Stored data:
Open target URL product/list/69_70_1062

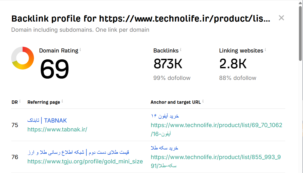(x=216, y=125)
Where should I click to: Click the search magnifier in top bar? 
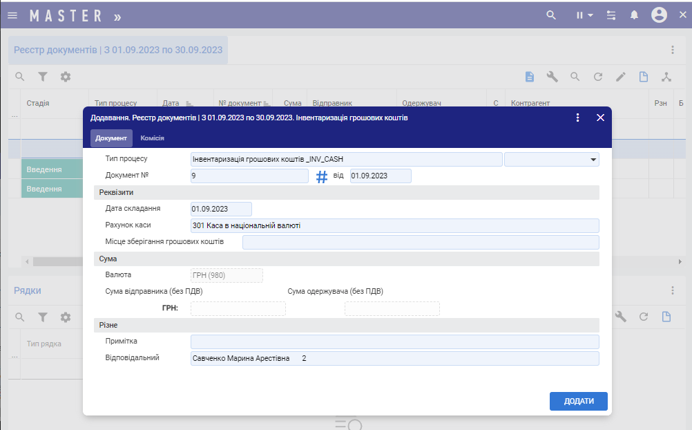click(x=550, y=15)
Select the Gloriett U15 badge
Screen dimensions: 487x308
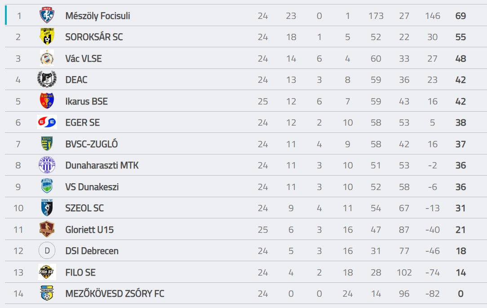pos(47,229)
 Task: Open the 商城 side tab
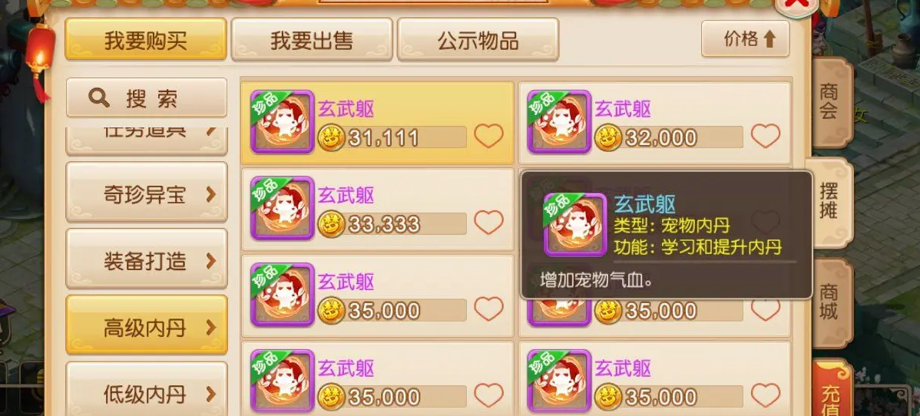pos(830,302)
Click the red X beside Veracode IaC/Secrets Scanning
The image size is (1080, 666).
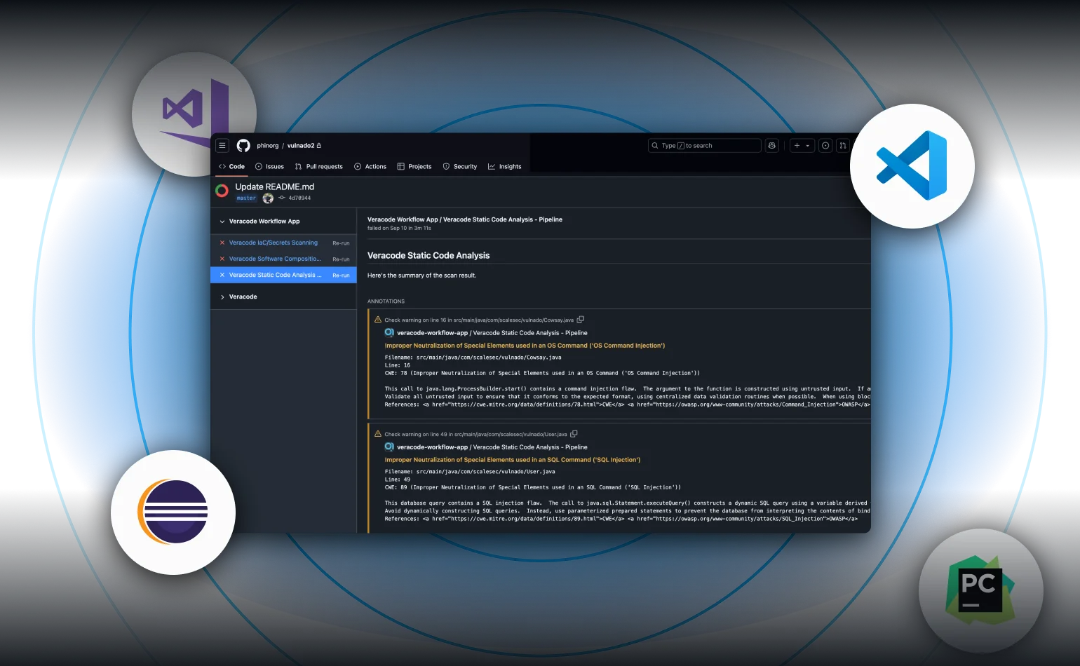click(x=222, y=243)
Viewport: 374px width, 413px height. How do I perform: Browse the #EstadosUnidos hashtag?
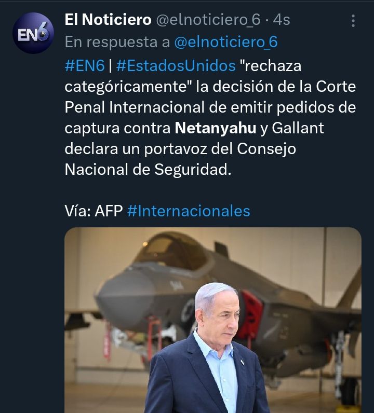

# TASK TO CARRY OUT:
Give back the data verbatim. The pictures are not part of the copy.

# RESPONSE FOR THIS EXERCISE:
Open target URL product/list/69_70_1062

(x=216, y=125)
Where should I click to: Click the search magnifier in top bar? 
click(x=550, y=15)
Select the Gloriett U15 badge
Screen dimensions: 487x308
pos(47,229)
 Task: Open the 商城 side tab
pos(830,302)
Click the red X beside Veracode IaC/Secrets Scanning
The image size is (1080, 666).
click(x=222, y=243)
Viewport: 374px width, 413px height. How do I perform: Browse the #EstadosUnidos hashtag?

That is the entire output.